Mobilizing U.S. Soldiers, Airmen and Sailors encounter cultural role players (CRPs) in numerous scenarios on McCoy’s training sites before deploying for a tour of duty in Operation Iraqi Freedom or Enduring Freedom.

CRP missions, actions and wardrobes are based on the latest feedback from the theater of operations. Using CRPs adds realism to the training provided by the 181st Infantry Brigade, which conducts mobilization training at Fort McCoy.

Command Sgt. Maj. Jeffrey McGlin said CRPs help U.S. Soldiers get the feel of exactly what they might encounter in their theater of operations. “The use of CRPs in mobilization training helps Soldiers identify friendly civilians from hostile ones and how to react in various situations.”

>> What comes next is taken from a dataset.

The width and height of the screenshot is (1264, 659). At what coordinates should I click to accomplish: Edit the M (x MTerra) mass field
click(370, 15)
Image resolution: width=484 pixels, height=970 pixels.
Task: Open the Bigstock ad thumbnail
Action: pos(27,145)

McGlin is the command sergeant major for the 2nd, 411th (2/411th) Logistics Support Battalion. The 2/411th is one of five battalions that comprise the 181st Infantry Brigade, which conducts mobilization training at Fort McCoy.

“Encountering CRPs during training helps Soldiers practice reacting to and overcoming cultural differences and language barriers,” McGlin said. “Dealing with CRPs helps the Soldier prepare for the chance that something negative will happen, then to properly react to that situation.”

The role of CRPs is to help replicate in-theater scenes U.S. forces will encounter on their missions.

“The intent of the CRPs is to emulate the local people of the country where our mobilizing Soldiers will deploy,” McGlin said.

Working in tandem with the CRPs are the foreign language speakers who travel with the convoys and serve as translators between the Soldiers and the local civilian CRPs. They also work alongside the CRPs located in villages. Their knowledge of the language and culture is invaluable during the training process.

Also working in conjunction with the CRPs during scenarios are Opposing Forces (OPFOR), who are U.S. Soldiers portraying hostile threat forces.

OPFOR Soldiers dress like Iraqi or Afghani locals, and walk among the CRPs. The OPFOR are much different, however, in that they likely have a weapon or explosive under their garments, ready to burst into action with blank ammunition against the U.S. Soldiers on patrol.

Soldiers interact with CRPs during five days of situational training exercises (STXs) and in the five-day mission rehearsal exercise and many other training sites at Fort McCoy.

The STXs include at least a dozen individual situations Soldiers could face at contingency operating locations, base camps, on roadways, in cities, villages and rural countrysides.

The goal is to provide the best training possible for all Soldiers, Airmen and Sailors who go through mobilization training at Fort McCoy, to instinctively and correctly respond to the immediate and ongoing situations, McGlin said.